Я остановился перед маленьким виннотабачным магазинчиком по соседству от бывшего «Колизея» на Данмарксгаде. В детстве я часто ходил в «Колизей», мы с мамой смотрели здесь «Мятеж на Баунти» с Марлоном Брандо в роли Кристиана Флетчера. Она любила Брандо с его манерой игры из немого кино, когда все ясно, но не сказано, и юный Пол Ньюман ей нравился, особенно в «Мошеннике», в них есть что-то великое, говорила она, взрывная сила, а ваш Джеймс Дин просто милашка. Она Дина недолюбливала, считала, что он нытик, не мужик еще, не зрелый, и что его быстро забудут.
А лучше всех все равно был Монтгомери Клиф в «Неприкаянных» и «Отныне и во веки веков», его ранимость, его глаза, его чувство собственного достоинства.

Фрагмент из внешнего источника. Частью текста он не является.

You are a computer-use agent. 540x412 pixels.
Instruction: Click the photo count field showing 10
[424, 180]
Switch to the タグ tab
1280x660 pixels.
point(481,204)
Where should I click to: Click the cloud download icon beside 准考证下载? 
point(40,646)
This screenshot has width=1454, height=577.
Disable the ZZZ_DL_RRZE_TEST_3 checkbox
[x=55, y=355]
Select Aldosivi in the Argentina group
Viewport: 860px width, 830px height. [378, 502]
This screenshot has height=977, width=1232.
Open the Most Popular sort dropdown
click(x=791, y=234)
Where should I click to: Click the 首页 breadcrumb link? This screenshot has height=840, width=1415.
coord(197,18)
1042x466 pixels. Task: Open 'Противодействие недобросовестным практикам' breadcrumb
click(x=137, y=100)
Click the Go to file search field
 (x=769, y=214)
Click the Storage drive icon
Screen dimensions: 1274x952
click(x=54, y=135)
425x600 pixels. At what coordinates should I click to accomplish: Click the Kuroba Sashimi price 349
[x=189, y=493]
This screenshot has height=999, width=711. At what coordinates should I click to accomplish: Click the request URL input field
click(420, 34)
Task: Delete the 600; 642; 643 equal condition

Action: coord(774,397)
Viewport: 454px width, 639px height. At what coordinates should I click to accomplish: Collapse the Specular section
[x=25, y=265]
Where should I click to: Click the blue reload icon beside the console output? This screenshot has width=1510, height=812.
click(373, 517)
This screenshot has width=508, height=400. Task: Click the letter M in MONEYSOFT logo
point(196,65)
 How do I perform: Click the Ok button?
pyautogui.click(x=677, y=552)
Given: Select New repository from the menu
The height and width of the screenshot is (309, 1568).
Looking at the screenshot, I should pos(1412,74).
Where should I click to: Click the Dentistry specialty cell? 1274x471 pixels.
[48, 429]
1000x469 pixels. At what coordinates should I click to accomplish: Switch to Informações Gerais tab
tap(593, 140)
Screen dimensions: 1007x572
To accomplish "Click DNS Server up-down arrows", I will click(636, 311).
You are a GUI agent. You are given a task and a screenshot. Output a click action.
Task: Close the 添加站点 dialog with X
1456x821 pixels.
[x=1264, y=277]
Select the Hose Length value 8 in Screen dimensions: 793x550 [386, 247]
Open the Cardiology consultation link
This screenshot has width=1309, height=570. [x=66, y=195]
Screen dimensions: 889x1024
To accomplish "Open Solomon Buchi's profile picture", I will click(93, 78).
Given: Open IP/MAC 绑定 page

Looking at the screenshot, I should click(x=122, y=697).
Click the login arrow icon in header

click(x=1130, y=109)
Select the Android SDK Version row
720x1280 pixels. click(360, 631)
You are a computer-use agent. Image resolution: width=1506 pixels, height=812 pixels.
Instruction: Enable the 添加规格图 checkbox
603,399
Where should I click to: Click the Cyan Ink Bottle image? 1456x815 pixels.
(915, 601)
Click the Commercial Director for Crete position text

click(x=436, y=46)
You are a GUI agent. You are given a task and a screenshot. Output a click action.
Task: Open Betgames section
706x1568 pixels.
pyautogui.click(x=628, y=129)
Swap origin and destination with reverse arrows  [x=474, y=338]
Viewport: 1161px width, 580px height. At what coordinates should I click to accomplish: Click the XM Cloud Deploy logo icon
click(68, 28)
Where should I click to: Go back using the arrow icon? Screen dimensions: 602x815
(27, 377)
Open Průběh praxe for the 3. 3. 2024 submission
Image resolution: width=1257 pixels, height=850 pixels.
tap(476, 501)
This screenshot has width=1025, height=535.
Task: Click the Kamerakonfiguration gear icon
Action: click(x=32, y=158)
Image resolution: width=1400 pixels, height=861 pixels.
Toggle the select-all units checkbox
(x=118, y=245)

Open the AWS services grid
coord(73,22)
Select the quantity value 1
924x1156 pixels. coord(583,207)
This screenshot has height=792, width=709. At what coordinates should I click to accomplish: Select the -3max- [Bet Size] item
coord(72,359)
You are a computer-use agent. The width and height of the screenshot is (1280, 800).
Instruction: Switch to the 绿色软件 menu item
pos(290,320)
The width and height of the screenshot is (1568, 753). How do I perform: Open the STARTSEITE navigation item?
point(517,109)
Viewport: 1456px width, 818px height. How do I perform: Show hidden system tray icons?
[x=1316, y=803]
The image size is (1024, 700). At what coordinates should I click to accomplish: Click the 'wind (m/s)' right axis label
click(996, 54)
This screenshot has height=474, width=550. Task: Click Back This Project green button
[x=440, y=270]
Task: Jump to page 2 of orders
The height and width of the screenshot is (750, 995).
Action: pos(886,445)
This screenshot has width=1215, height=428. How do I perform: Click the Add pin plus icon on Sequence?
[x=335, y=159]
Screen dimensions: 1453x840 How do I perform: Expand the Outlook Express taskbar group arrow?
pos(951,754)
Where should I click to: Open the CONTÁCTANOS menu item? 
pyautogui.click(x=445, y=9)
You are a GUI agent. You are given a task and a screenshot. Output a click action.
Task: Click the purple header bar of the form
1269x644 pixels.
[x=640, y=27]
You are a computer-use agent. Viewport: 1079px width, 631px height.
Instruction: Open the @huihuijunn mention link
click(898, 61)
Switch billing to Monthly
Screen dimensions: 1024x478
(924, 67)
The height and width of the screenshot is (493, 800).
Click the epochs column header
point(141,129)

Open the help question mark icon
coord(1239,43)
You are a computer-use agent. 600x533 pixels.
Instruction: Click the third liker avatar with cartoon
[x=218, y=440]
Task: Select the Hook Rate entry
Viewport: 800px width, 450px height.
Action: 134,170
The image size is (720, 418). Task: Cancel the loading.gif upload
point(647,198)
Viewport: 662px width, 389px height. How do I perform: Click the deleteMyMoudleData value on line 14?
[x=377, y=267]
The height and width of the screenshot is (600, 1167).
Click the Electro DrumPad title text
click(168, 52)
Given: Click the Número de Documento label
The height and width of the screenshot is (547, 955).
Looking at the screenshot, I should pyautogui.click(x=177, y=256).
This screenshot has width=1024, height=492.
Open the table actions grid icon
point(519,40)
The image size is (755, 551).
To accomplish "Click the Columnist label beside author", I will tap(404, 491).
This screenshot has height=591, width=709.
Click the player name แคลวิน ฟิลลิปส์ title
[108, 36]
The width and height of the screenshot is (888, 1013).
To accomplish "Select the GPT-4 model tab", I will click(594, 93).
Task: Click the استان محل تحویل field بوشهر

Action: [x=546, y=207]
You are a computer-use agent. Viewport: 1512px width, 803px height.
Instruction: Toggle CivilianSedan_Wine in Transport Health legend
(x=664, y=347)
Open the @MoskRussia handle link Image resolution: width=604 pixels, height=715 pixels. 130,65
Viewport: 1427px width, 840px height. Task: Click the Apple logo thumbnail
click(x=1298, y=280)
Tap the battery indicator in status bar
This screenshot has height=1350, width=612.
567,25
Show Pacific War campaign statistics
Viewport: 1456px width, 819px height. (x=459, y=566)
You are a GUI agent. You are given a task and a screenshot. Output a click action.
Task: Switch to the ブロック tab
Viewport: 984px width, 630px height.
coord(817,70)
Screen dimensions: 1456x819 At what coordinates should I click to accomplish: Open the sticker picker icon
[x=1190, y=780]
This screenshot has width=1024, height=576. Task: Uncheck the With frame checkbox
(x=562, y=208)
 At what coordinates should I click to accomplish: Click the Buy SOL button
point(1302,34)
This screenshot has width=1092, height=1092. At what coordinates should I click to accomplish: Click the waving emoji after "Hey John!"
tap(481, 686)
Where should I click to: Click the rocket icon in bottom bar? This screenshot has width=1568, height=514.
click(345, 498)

Винно-табачный магазинчик был еще закрыт, мне там и не надо было ничего, после прошлой-то ночи, но я скользнул взглядом по витрине и притормозил — меня привлекли три выставленные в ней бутылки, три французских напитка кальвадос разной цены и, очевидно, разного качества, и я подумал, что никогда еще кальвадоса не пробовал. Оказалось, я могу купить среднюю бутылку, наверняка достаточно хорошую для меня, если не стану брать такси, как собирался, а пойду в летний домик пешком. У меня есть своя машина, но она в Норвегии — в ремонте со сломанным карданным валом, вероятно, ее давно починили — я не удосужился забрать ее. Поэтому дома я хожу пешком и разъезжаю на автобусе, куда я только ни мотаюсь на автобусе. На самом деле мне так даже удобно, дорогой можно поспать. Я так и делал, причем часто. Я всегда спал в автобусах, когда выдавался случай. Это было счастьем. Но сейчас я был не дома и стоял перед кальвадосами, ради которых мне придется идти пешком. Очень типичная для меня дилемма. Идти пешком мне не хотелось, я устал, устал как не помню когда, устал до изнеможения, которое уже казалось даже интересным, я кинул монетку, подождал десять минут открытия, вошел, попросил среднюю из трех бутылок кальвадоса и получил ее в бумажном пакете. Как в кино, подумал я — подумал потому, что в Норвегии нам спиртное в бумажные пакеты не пакуют, и мне понравилось это ощущение себя «как в кино». Вдруг я снимаюсь в кино? Как-то легче осилить долгую дорогу пешком, если ты играешь в кино.
Мы имели долгий разговор о кальвадосе, мы с мамой, когда много лет назад я по ее наущению прочитал «Триумфальную арку» Эриха Марии Ремарка.
— Это хорошая книжка, — сказала она, — излишне сентиментальная, но для твоего возраста в самый раз.
Мне все еще не было двадцати, и я даже не обиделся, тем более я не знал — по-настоящему, — что такое «сентиментальный», и не уловил возможного намека чуть свысока: мол, сентиментально, но тебе, мальчик под двадцать лет, в самый раз. Хотя она, конечно, этого в виду не имела и ни на что не намекала, просто сообщила, что книжка может мне понравиться, так и вышло, в неполные-то двадцать. И мы с мамой говорили, что вот бы попробовать этот кальвадос, превратившийся для меня тогдашнего в какой-то волшебный напиток, который янтарной рекой разлился по всем страницам романа Ремарка, и ручейки его постепенно просочились из романа в жизнь и стали чем-то непростым, исполненным странной особой важности в силу своей недоступности, потому что в монопольке был всего один вид кальвадоса за совершенно уму непостижимую цену. Но в «Триумфальной арке» они непрерывно заказывают кальвадос, эти двое друзей, Борис и Равик, сбежавшие от соответственно Сталина и Гитлера, в Париж в тот год, когда туда вошли немцы и наступил Судный день по всем статьям — и за то, что было, и за то, что будет, — поэтому в их беседах появляется тот же горчащий привкус, с каким человек поет «Благодарю за воспоминания, благодарю за надежду, благодарю за горькое крещение болью», я сам делал так совсем недавно, на похоронах. Пел этот псалом.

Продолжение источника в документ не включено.